» **Exercise aim**: From the entries below, copy every line that holds the word "inside".

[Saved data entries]
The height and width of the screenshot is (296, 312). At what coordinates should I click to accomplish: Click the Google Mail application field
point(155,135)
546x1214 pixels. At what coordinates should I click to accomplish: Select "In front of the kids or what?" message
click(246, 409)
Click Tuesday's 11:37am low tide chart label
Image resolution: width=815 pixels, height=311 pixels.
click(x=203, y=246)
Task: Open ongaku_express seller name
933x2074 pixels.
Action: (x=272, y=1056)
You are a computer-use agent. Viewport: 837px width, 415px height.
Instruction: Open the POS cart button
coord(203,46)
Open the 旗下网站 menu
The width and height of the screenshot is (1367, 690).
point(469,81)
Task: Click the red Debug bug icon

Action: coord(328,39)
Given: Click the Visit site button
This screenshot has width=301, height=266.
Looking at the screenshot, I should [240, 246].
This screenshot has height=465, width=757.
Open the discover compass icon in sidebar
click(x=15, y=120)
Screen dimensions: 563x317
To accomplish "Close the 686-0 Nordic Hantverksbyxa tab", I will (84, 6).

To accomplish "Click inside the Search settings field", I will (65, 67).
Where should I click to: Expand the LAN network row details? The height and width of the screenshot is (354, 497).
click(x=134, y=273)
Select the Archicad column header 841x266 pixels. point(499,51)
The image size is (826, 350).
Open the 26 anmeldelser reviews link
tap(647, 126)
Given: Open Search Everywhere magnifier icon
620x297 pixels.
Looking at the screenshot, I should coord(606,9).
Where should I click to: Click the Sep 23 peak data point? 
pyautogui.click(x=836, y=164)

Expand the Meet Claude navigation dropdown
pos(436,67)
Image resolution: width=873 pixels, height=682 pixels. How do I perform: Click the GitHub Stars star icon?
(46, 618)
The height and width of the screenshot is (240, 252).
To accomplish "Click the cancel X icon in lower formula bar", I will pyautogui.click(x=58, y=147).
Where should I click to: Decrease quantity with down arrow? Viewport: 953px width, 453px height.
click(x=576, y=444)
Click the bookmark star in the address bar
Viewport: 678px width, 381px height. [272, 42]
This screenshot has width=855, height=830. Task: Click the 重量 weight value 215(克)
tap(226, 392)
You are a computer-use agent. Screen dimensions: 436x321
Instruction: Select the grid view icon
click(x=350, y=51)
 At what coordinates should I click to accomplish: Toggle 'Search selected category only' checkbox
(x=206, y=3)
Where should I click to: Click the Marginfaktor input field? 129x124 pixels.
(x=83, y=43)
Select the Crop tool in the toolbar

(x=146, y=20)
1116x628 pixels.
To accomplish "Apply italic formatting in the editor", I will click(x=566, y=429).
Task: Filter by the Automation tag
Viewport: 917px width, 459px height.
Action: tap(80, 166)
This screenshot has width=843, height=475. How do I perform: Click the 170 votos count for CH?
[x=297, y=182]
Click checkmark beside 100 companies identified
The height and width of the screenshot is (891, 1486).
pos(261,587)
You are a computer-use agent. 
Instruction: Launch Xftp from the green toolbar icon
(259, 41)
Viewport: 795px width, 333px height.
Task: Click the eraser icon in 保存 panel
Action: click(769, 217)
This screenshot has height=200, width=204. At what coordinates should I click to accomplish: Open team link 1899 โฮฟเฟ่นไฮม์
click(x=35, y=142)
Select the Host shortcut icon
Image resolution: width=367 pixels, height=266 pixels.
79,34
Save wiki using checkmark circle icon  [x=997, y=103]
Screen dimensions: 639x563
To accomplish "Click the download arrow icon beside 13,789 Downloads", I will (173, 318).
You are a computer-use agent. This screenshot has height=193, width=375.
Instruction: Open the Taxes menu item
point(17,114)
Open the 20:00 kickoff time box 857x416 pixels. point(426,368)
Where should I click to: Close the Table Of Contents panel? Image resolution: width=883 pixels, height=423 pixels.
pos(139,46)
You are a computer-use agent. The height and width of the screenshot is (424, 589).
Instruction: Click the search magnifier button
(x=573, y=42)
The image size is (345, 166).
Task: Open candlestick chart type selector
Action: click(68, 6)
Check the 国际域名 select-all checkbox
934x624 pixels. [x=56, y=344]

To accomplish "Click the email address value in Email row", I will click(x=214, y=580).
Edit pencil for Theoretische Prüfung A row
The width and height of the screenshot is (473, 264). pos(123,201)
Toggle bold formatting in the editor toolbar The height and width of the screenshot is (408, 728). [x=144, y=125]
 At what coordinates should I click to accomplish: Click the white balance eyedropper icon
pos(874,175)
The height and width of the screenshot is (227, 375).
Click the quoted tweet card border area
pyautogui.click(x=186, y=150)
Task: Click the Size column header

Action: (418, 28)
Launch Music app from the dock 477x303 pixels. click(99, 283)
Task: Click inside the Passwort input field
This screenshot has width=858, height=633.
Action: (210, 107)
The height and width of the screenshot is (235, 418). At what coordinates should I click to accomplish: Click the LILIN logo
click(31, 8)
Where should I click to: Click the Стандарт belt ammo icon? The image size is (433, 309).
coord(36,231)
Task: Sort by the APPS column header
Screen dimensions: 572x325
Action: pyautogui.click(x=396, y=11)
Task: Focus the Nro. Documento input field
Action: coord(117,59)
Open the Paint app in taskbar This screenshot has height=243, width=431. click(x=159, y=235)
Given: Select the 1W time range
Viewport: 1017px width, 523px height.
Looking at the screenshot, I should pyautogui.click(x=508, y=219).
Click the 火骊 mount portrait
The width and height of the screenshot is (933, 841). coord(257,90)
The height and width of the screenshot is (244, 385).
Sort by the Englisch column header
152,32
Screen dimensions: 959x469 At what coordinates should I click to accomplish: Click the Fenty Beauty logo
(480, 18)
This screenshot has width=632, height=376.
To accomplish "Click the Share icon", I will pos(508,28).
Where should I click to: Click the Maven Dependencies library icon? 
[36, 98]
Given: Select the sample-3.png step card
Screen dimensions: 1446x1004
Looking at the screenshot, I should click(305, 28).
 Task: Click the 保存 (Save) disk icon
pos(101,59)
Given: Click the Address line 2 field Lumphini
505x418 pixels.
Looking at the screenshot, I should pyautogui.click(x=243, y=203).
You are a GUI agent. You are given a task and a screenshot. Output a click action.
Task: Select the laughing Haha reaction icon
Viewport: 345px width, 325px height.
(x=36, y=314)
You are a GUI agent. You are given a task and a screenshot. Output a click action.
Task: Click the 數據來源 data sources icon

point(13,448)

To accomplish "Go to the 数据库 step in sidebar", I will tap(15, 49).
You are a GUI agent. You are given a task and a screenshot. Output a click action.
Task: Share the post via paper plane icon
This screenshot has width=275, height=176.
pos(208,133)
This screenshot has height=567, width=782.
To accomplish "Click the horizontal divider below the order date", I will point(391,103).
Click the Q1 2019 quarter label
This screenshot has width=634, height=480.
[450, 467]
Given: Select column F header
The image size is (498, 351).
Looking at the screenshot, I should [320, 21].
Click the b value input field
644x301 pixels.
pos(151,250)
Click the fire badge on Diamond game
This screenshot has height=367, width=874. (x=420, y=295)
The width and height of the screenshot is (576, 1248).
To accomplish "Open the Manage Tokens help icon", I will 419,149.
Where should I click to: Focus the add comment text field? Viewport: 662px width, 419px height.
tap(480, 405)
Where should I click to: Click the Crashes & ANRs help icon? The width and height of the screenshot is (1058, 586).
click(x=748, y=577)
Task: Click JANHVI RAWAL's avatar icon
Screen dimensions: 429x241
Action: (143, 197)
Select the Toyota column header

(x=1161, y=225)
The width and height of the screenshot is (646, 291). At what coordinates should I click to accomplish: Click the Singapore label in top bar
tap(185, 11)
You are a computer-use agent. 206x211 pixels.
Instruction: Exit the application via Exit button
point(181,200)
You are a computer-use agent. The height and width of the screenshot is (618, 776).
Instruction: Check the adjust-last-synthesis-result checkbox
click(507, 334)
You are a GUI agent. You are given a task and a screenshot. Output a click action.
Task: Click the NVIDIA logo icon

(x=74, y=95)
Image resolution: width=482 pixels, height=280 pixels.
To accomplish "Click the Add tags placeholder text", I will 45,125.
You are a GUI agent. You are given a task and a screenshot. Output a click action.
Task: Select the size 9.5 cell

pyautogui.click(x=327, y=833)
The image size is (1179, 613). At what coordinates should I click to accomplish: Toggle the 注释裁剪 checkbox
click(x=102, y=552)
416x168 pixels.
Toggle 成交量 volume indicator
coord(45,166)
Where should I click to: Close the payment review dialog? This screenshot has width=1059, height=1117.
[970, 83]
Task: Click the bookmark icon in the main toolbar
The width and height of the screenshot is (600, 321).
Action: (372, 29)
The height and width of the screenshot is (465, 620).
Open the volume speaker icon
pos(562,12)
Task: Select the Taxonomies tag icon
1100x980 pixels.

» **Answer area**:
To accomplish "Click inside the Search settings field", I will (65, 67).
Task: Click inside the Passwort input field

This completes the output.